BIRMINGHAM, Ala. (WBMA) - Alabama’s Chief Justice Roy Moore is suspended from the bench without pay for the duration of his term, the Court of the Judiciary announced Friday.
The decision comes after the Judicial Inquiry Commission accused Moore of directing Alabama’s probate judges to defy the federal courts when it comes to issuing same-sex marriage licenses.
The 9-member judiciary court found Moore guilty of the following judicial ethics violations:
Moore was also taxed by the court for the costs of the proceedings.
PDF: Court of the Judiciary ruling on Roy Moore
Moore’s term ends January 2019. The Alabama Supreme Court will continue to act with eight members in his absence.
On Wednesday, an ethics trial for Moore continued late into the afternoon.

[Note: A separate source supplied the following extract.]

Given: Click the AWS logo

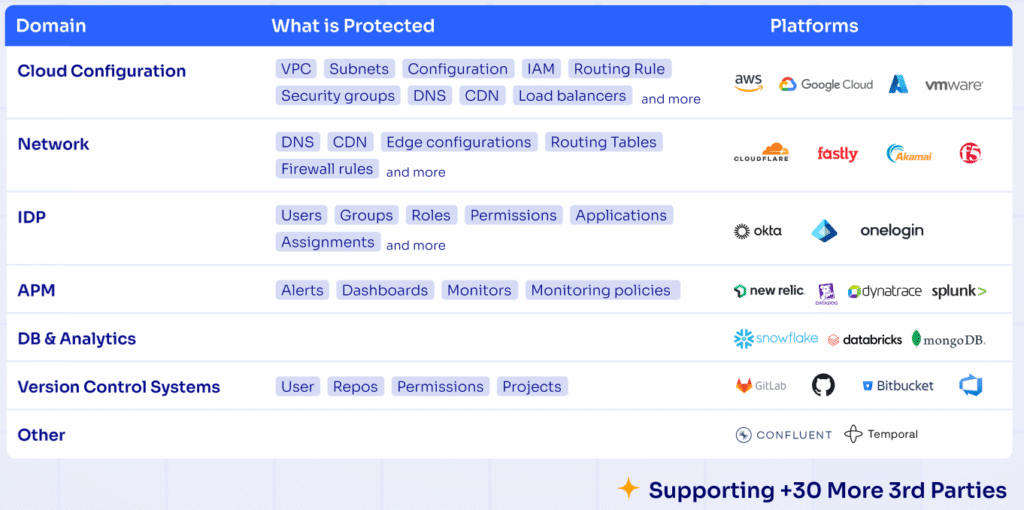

Moore testified for about an hour. He called charges against him ridiculous and said he never directed probate judges to defy federal courts. After today's ruling was handed down, Moore issued a statement saying the decision "reflects the corrupt nature of our political and legal system at the highest level."
Full statement from Moore:
"This decision clearly reflects the corrupt nature of our political and legal system at the highest level.

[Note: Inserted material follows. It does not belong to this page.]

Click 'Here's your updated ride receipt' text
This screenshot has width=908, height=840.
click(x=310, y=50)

"After the Attorney General of Alabama declined to prosecute this case, the JIC employed the former legal director of the Southern Poverty Law Center (SPLC) which filed the charges against me, at a cost of up to $75,000.00 to the taxpayers of Alabama.

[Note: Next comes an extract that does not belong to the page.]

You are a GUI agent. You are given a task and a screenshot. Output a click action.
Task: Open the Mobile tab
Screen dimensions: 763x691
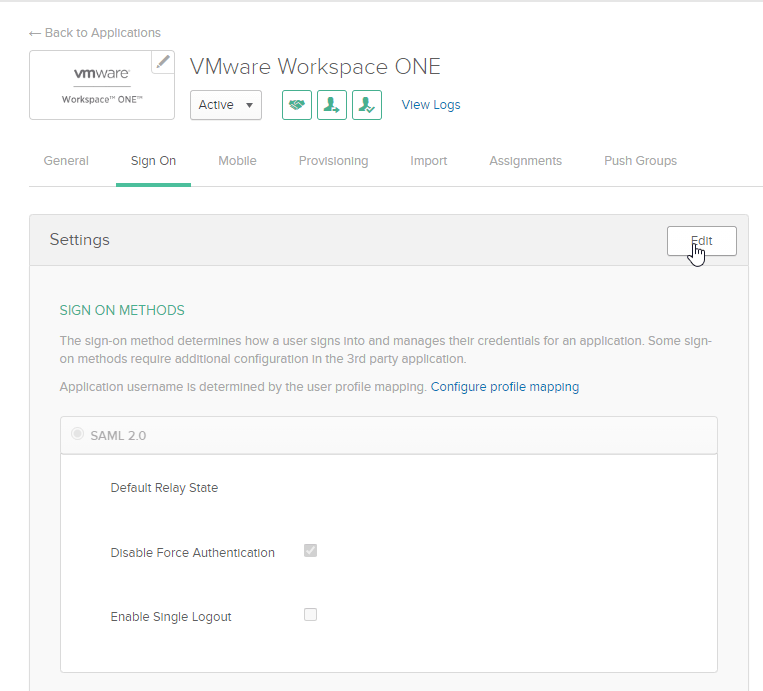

"During the trial which lasted approximately four hours, the JIC produced no witnesses, no affidavits, and no evidence to meet their burden of proving by “clear and convincing” evidence that the Administrative order of January 6, 2016 violated the Canons of Judicial Ethics.
"This was a politically motivated effort by radical homosexual and transgender groups to remove me as Chief Justice of the Supreme Court because of outspoken opposition to their immoral agenda.
"This opinion violates not only the legal standards of evidence but also the rule of law which states that no judge can be removed from office except by unanimous vote."
However, the Judicial Inquiry Commission says that's exactly what Moore did in his January 6 order to probate judges.
The order came months after the United States Supreme Court declared every same-sex couple has the fundamental right to marry.
Moore’s January 6 order told probate judges they were still under an order from the Alabama Supreme Court, stating they had a ministerial duty not to issue same-sex marriage licenses.
PDF: Roy Moore's Jan. 6 order to probate judges
Judge John Carroll with the Judicial Inquiry Commission said Moore refused to accept the supremacy of the federal courts and asked he be removed from office, which would have required a unanimous vote from the Court of the Judiciary.
“He's fostered in the minds of the public that the rule of the law doesn't matter, that judges are free to defy the Supreme Court and the orders of the lower federal court if they believe its appropriate,” said Carroll.
During his testimony, Moore was asked, “Up until this time in this matter, have you encouraged anyone to defy federal court orders?”
“It would be against the principals I hold dear to tell somebody to defy a federal court or a state court order,” Moore replied. “That is their decision.”
Moore called his January 6 order a status update, not a way to provide the judge's guidance.
Moore was reelected to the Supreme Court after he was removed from the bench in 2003 for defying federal courts when he refused to remove a Ten Commandments statue.